Tom Friedman’s bubba, Michael Sandel
I just spent the last two days at a great conference convened by M.I.T. and Harvard on “Online Learning and the Future of Residential Education” — a k a “How can colleges charge $50,000 a year if my kid can learn it all free from massive open online courses?”
You may think this MOOCs revolution is hyped, but my driver in Boston disagrees. You see, I was picked up at Logan Airport by my old friend Michael Sandel, who teaches the famous Socratic, 1,000-student “Justice” course at Harvard, which is launching March 12 as the first humanities offering on the M.I.T.-Harvard edX online learning platform. When he met me at the airport I saw he was wearing some very colorful sneakers.
“Where did you get those?” I asked. Well, Sandel explained, he had recently been in South Korea, where his Justice course has been translated into Korean and shown on national television. It has made him such a popular figure there that the Koreans asked him to throw out the ceremonial first pitch at a professional baseball game — and gave him the colored shoes to boot! Yes, a Harvard philosopher was asked to throw out the first pitch in Korea because so many fans enjoy the way he helps them think through big moral dilemmas.
Sandel had just lectured in Seoul in an outdoor amphitheater to 14,000 people, with audience participation.
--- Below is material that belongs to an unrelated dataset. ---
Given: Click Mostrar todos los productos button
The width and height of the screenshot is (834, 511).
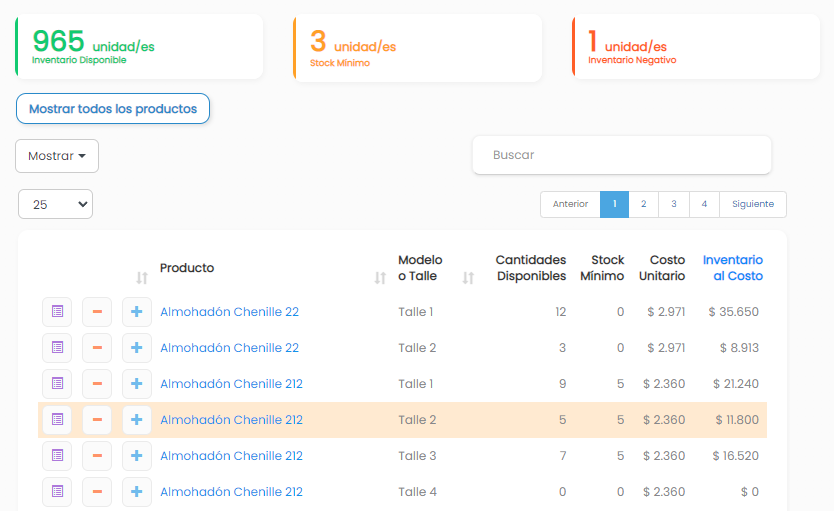Looking at the screenshot, I should tap(113, 108).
His online Justice lectures, with Chinese subtitles, have already had more than 20 million views on Chinese Web sites, which prompted The China Daily to note that “Sandel has the kind of popularity in China usually reserved for Hollywood movie stars and N.B.A. players.”
O.K., not every professor will develop a global following, but the MOOCs revolution, which will go through many growing pains, is here and is real. These were my key take-aways from the conference:
Institutions of higher learning must move, as the historian Walter Russell Mead puts it, from a model of “time served” to a model of “stuff learned.”
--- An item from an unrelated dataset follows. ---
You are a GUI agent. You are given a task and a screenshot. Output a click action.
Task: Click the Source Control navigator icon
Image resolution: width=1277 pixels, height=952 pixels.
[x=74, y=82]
Therefore, we have to get beyond the current system of information and delivery — the professorial “sage on the stage”…
We demand that plumbers and kindergarten teachers be certified to do what they do, but there is no requirement that college professors know how to teach.
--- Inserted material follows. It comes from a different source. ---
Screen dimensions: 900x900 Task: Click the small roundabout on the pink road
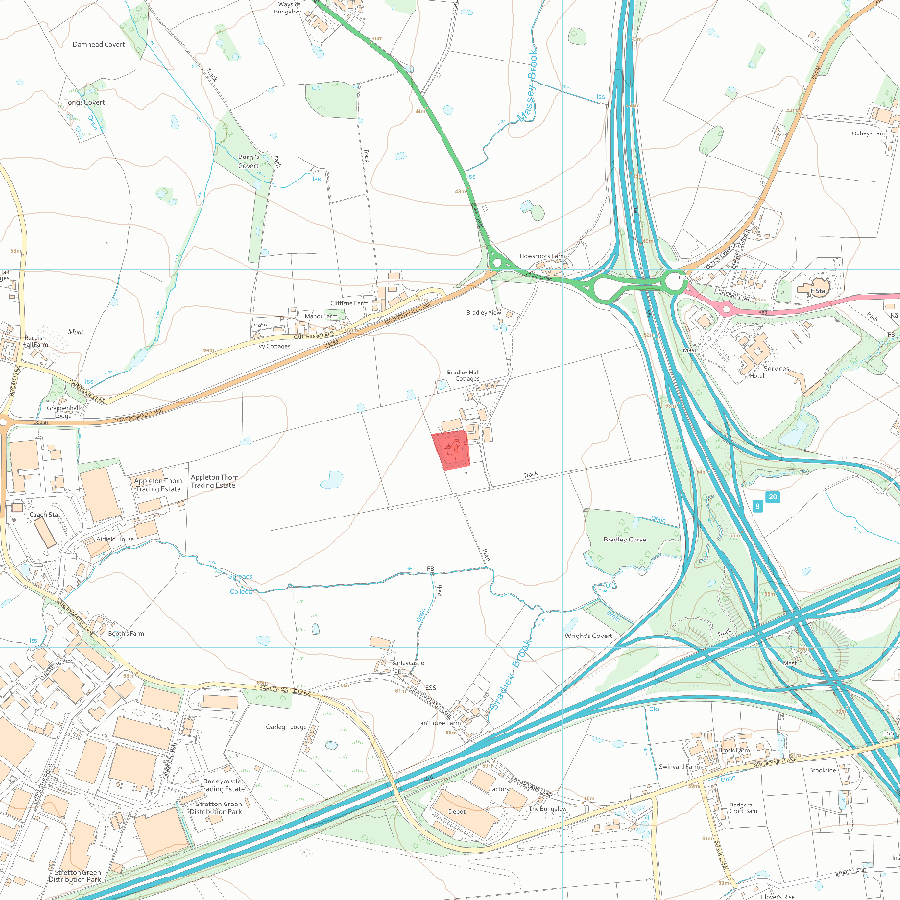726,309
Bottom line: There is still huge value in the residential college experience and the teacher-student and student-student interactions it facilitates. But to thrive, universities will have to nurture even more of those unique experiences while blending in technology to improve education outcomes in measurable ways at lower costs. We still need more research on what works, but standing still is not an option.
Couldn’t agree more. But, then, I’m a geek who’s been online since 1983.
I don’t even have one of those enormous round thermometers nailed to one of the trees in the courtyard anymore. If I need a close approximation of the temperature [and wind chill] before I head out for a walk with our dog – I glance at my iPad.